This week:

  • 0licemarty.jpgScience correspondent emeritus Sapna Sharma returns to interview Marty Krkosek, a graduate student at the University of Alberta and the lead author of a headline article in the journal Science on the contribution of fish farming to the collapse of wild salmon populations in British Columbia.
  • We feature coverage of the D8 rallies held across the country in December in protest of the Federal government position taken on climate change at the international UN climate change summit in Bali.

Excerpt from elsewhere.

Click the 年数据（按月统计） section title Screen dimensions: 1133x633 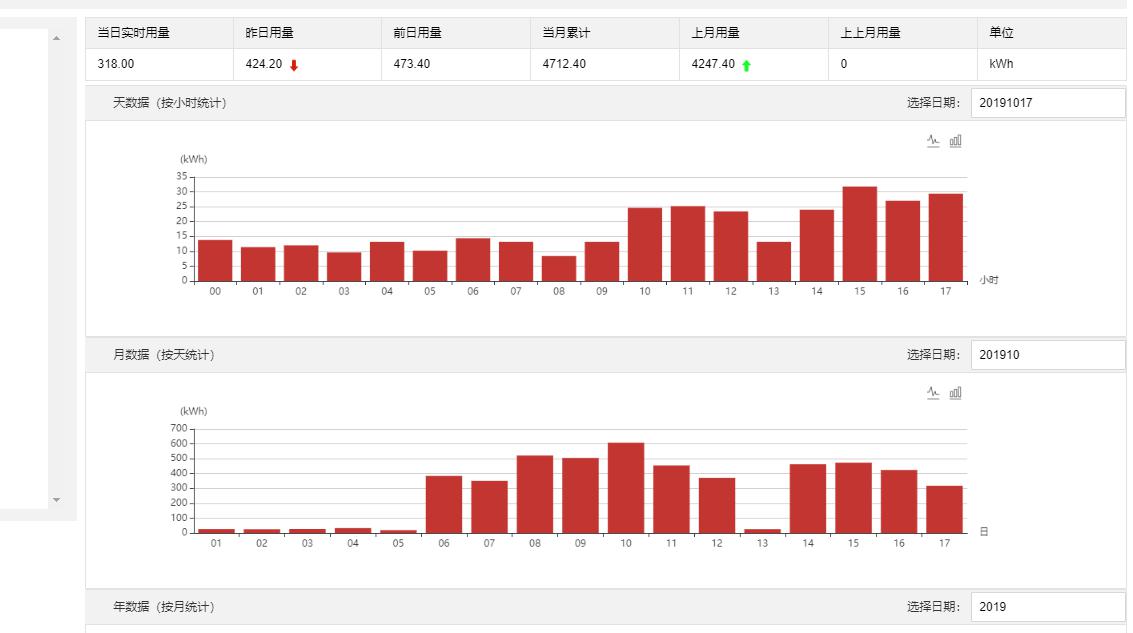click(x=163, y=607)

This segment includes speakers and interviews including, in order of appearance:
    • Jen Hassum, Ontario Chairperson, Canadian Federation of Students
    • Jack Layton, NDP Party Leader [interview]

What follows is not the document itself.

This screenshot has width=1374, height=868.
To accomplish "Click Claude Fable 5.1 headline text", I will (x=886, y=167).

    • Bruce Cox, Executive Director, GreenPeace Canada [interview]
    • Shamez Amlani, Streets are for People [interview]

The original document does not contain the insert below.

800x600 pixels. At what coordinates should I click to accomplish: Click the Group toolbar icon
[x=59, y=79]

    • Misha Hamou, student, age 12

The headlines in brief:

  • A advisory group commissioned by the federal government, NRTEE, has recommended a carbon tax or cap-and-trade system to fight climate change;
  • Federal Environment Minister John Baird and Alberta Environment Minister Rob Renner renounced the proposed carbon tax but not the suggested cap-and-trade system;
  • Energy audit rebates promised to homeowners by the Ontario government have now been delayed by nearly a year;
  • Huntingdon became the first Quebec municipality to implement a retail ban on plastic bags;
  • A provinicial uranium moratorium in Nova Scotia, Canada’s only ban on uranium, is at risk;
  • A new report from the Pembina Institute and World Wildlife fund ranked 10 oil sands companies in order of their sustainable practices, with Albian Sands Muskeg at the top and Syncrude and Synenco at the bottom;
  • Strange weather patterns have swept the country for the first week of 2008, including heavy snowfall, balmy temperatures, heavy fog and dangerous winds;
  • US officials say they will need more time to decide whether to list polar bears as threatened;
  • The World Economic Forum says that the focus on climate change must not waver despite economic and geopolitical turmoil in the coming year;
  • China will ban the production and distribution of thin plastic bags beginning on June 1st.